BRIEF: Change "last record" to "final record" in the lines below and reproduce them with nothing else altered, leaving out the pictures.

+--

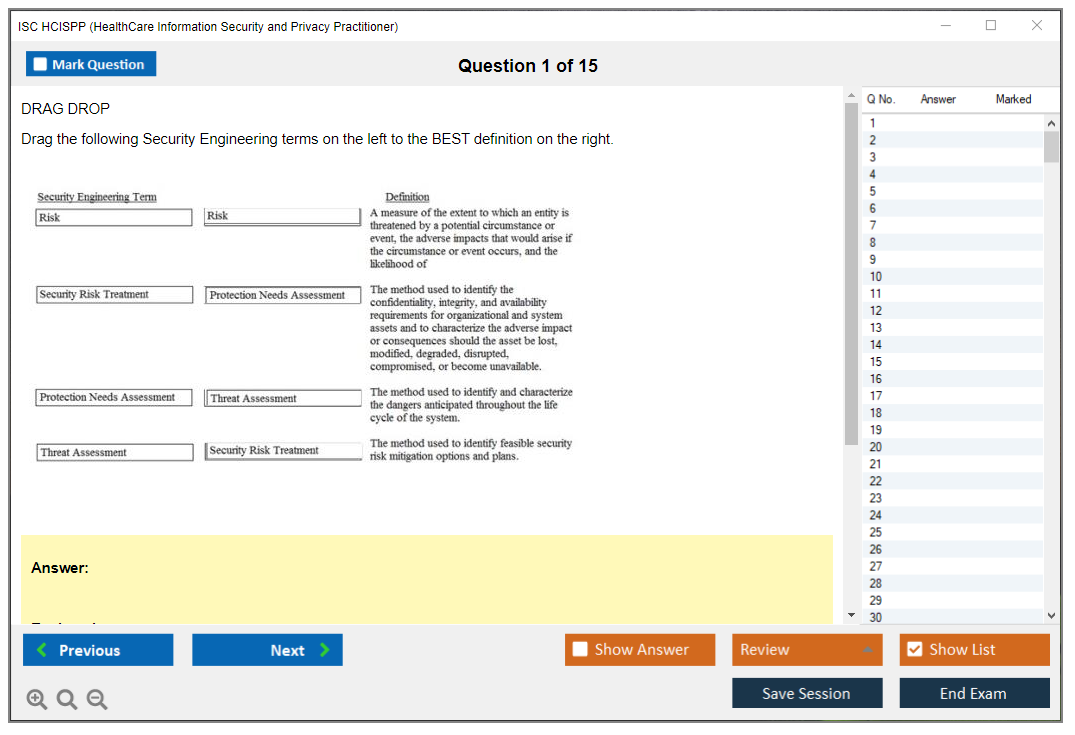1075x735 pixels.
Task: Click the zoom out magnifier icon
Action: pos(97,700)
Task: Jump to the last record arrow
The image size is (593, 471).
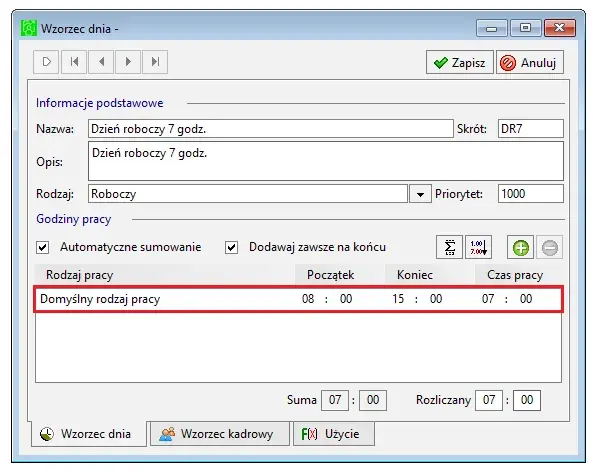Action: point(155,62)
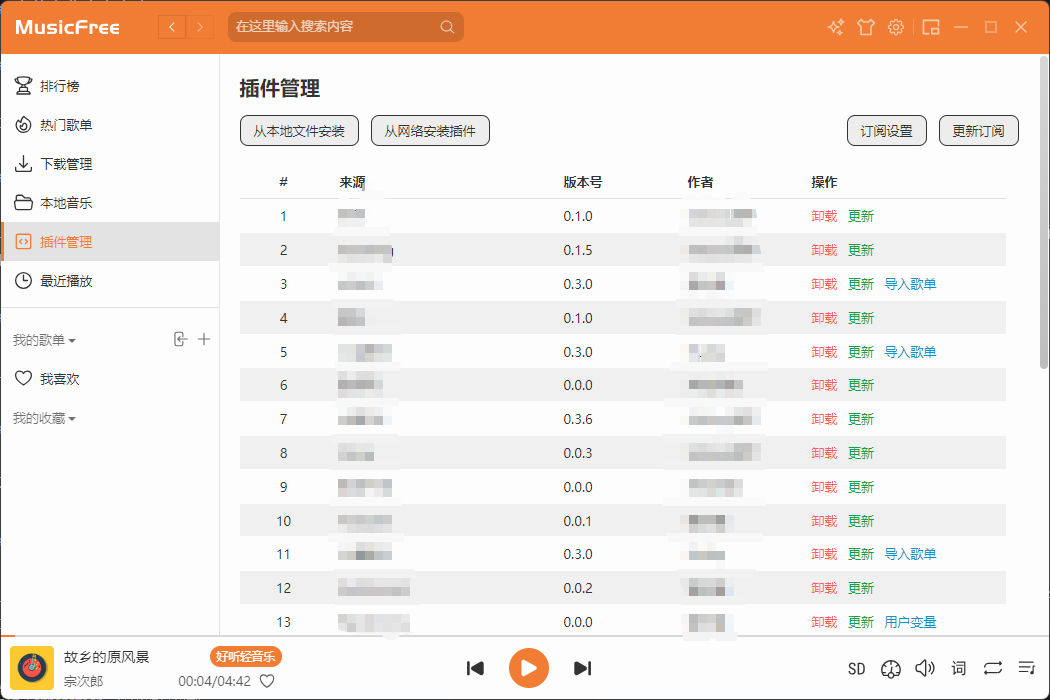The height and width of the screenshot is (700, 1050).
Task: Toggle the desktop lyrics 词 button
Action: (959, 668)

+--

WRITTEN RESPONSE:
1075x735 pixels.
Task: Click the zoom out magnifier icon
Action: pos(97,700)
Task: Jump to the final record arrow
The image size is (593, 471).
Action: point(155,62)
The height and width of the screenshot is (700, 1050).
Task: Toggle the desktop lyrics 词 button
Action: (959, 668)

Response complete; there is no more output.